O julgamento do recurso de José Maria de Melo no STF começou em maio de 2010. Foi suspenso para aguardar a composição completa da Corte.

Segundo informa a assessoria de imprensa do STF, o ministro Ricardo Lewandowski, relator dos dois recursos, reiterou nesta quinta-feira o voto proferido em 2010 no sentido de que a prerrogativa de foro somente se aplica aos membros ativos da carreira.

“A vitaliciedade dos magistrados brasileiros não se confunde, por exemplo, com a ‘life tenure’ garantida a certos juízes norte-americanos, que continuam no cargo enquanto bem servirem ou tiverem saúde para tal”, assinalou. “Para nós, no entanto, os juízes podem ser afastados do cargo por vontade própria, sentença judiciária, disponibilidade e aposentadoria voluntária ou compulsória”.

A prerrogativa, segundo Lewandowski, não deve ser confundida com privilégio. “O foro por prerrogativa de função do magistrado existe para assegurar o exercício da jurisdição com independência e imparcialidade”. Num paralelo com a imunidade dos parlamentares, seu voto assinala que se trata, antes, de uma garantia dos cidadãos e, só de forma reflexa, de uma proteção daqueles que, temporariamente, ocupam certos cargos no Judiciário ou no Legislativo – ou seja, “é uma prerrogativa da instituição judiciária, e não da pessoa do juiz”.

O voto do relator foi seguido, nos dois recursos, pelos ministros Rosa Weber, Cármen Lúcia, Joaquim Barbosa, Ayres Britto, Marco Aurélio e Celso de Mello.
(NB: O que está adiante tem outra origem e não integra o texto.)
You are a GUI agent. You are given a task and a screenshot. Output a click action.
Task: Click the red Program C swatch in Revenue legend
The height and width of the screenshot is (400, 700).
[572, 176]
Em relação ao recurso do desembargador cearense, ficaram vencidos os ministros Eros Grau e Menezes Direito (que participaram da primeira sessão de julgamento, em 2010) e Gilmar Mendes e Cezar Peluso.   No recurso do desembargador do Distrito Federal, ficaram vencidos os ministros Dias Toffoli, Gilmar Mendes e Cezar Peluso.

O ministro Luiz Fux, que participou do julgamento quando integrante da Corte Especial do STJ, estava impedido.